■ SOURCE DATA:
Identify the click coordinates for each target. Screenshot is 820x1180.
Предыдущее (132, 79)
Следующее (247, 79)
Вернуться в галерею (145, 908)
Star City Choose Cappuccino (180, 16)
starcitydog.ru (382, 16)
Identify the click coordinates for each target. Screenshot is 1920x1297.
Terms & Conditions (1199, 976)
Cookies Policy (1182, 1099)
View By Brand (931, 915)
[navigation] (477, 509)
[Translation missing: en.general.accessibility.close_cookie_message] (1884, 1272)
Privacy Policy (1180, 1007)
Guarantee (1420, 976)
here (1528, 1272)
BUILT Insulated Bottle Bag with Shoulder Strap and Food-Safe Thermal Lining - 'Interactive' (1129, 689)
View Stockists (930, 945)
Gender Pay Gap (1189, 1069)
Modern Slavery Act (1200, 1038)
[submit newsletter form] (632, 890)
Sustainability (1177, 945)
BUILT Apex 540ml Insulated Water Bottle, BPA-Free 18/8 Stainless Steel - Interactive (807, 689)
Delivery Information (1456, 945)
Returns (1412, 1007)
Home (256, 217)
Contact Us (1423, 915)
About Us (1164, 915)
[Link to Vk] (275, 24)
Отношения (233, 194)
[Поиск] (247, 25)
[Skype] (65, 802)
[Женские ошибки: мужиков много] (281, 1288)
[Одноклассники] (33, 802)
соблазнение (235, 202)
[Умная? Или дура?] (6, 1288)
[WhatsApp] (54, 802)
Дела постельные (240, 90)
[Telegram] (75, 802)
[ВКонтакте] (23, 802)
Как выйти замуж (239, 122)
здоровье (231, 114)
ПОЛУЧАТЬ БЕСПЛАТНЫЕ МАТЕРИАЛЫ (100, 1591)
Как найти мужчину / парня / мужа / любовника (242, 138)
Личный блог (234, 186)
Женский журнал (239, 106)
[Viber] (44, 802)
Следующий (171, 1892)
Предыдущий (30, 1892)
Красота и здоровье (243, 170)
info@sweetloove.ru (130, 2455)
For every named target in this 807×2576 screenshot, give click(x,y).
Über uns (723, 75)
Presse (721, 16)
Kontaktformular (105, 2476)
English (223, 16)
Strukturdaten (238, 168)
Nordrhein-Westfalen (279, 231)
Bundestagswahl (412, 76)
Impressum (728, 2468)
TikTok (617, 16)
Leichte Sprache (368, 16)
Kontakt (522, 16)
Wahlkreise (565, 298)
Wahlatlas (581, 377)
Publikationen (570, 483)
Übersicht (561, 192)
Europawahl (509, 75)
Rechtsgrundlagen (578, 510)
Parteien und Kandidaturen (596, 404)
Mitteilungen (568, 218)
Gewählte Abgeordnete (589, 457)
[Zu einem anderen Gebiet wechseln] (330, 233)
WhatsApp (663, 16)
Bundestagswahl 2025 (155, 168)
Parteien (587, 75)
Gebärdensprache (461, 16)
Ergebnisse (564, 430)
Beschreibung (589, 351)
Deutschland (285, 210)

■ EXERCISE DETAILS: Which lines above contain the word "Interactive"? Copy each one.

■ RESPONSE FOR THIS EXERCISE:
BUILT Insulated Bottle Bag with Shoulder Strap and Food-Safe Thermal Lining - 'Interactive' (1129, 689)
BUILT Apex 540ml Insulated Water Bottle, BPA-Free 18/8 Stainless Steel - Interactive (807, 689)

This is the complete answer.